Court sides with Bureau of Indian Affairs in disenrollment dispute

Robert Smith serves as chairman of the Pala Band of Mission Indians in California. Photo from California Native American Day / Facebook

The Bureau of Indian Affairs lacks authority to review enrollment matters within the Pala Band of Mission Indians, the 9th Circuit Court of Appeals confirmed on Friday.

The BIA at one point played a role in reviewing and making recommendations regarding the tribe's rolls. But that changed with the adoption of a new constitution in 1997 and a membership ordinance in 2009 that removed federal oversight.

As a result, the BIA was right to maintain a "hands-off" approach with respect to the tribe's internal matters, a three-judge panel of the 9th Circuit concluded. The unanimous decision effectively leaves more than 150 people who were disenrolled in 2011 out in the cold.

"A generalized invocation of the government’s trust responsibility toward Native Americans does not compel the conclusion that the BIA acted arbitrarily or capriciously under these circumstances," Judge Milan D. Smith, Jr. wrote for the court.

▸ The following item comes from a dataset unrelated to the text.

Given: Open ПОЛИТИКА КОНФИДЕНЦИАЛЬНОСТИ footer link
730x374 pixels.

Indianz.Com SoundCloud: 9th Circuit Court of Appeals Oral Arguments in Aguayo v. Jewell February 5, 2016

The California tribe has removed hundreds of members from the rolls over the years. Included in the 2011 purge were the descendants of a woman whom the BIA -- acting under its prior oversight role -- determined was "full-blooded" Pala.

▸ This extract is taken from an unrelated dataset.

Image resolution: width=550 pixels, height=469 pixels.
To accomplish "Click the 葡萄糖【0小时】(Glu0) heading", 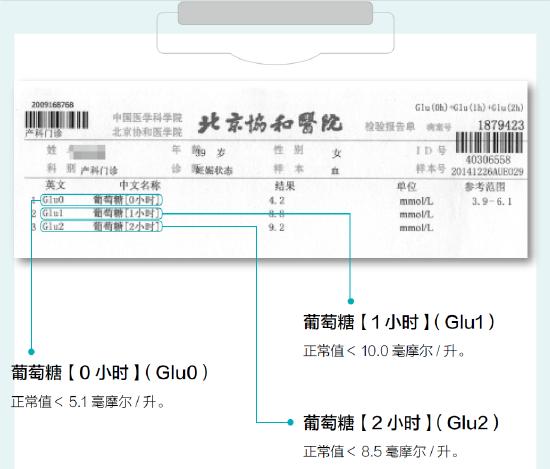I will click(x=109, y=373).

After adopting the new constitution and updating its membership ordinance, tribal leaders revisited the matter and concluded that Margarita Britten, a revered Pala basket weaver who was born in 1865, was not full-blooded. That means her descendants, who number more than 150, did not meet the 1/16 blood quantum standard for membership.

Margarita's descendants argued that the BIA should have reaffirmed its earlier stance but the 9th Circuit did not agree. Since the tribe changed its own laws, the agency had no power to take action, the court ruled.

"Because the executive committee now has ultimate authority over enrollment decisions under the 1997 constitution and 2009 ordinance, the AS-IA reasonably concluded that any questions of the surviving preclusive effect of the 1989 decision are properly directed to the band, not the BIA," Smith wrote, referring to the Assistant Secretary for Indian Affairs, the leader of the BIA.

The court acknowledged that the 1997 constitution was peculiar in that it was never brought up for a vote among the general membership. The tribe, however, never organized itself under the Indian Reorganization Act of 1934 so it was not required to hold an election, the decision stated.

The 2009 ordinance vests the people who serve on the tribe's executive committee -- and no one else -- with the power to “reevaluate” previous membership decisions, remove members from the rolls and serve as the ultimate authority over enrollment matters.